▼

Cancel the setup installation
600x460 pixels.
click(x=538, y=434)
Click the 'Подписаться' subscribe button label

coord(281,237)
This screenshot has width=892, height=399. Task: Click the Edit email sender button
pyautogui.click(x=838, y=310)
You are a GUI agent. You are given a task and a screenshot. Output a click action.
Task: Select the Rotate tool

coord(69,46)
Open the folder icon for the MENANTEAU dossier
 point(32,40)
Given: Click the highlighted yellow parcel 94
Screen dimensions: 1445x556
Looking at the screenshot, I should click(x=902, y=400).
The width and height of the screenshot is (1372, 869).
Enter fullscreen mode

▲

Exercise brief.
Repeat the whole listing verbatim.

Reply.
Cancel the setup installation
600x460 pixels.
click(x=538, y=434)
Click the 'Подписаться' subscribe button label

coord(281,237)
This screenshot has width=892, height=399. Task: Click the Edit email sender button
pyautogui.click(x=838, y=310)
You are a GUI agent. You are given a task and a screenshot. Output a click action.
Task: Select the Rotate tool

coord(69,46)
Open the folder icon for the MENANTEAU dossier
 point(32,40)
Given: Click the highlighted yellow parcel 94
Screen dimensions: 1445x556
Looking at the screenshot, I should click(x=902, y=400).
The width and height of the screenshot is (1372, 869).
Enter fullscreen mode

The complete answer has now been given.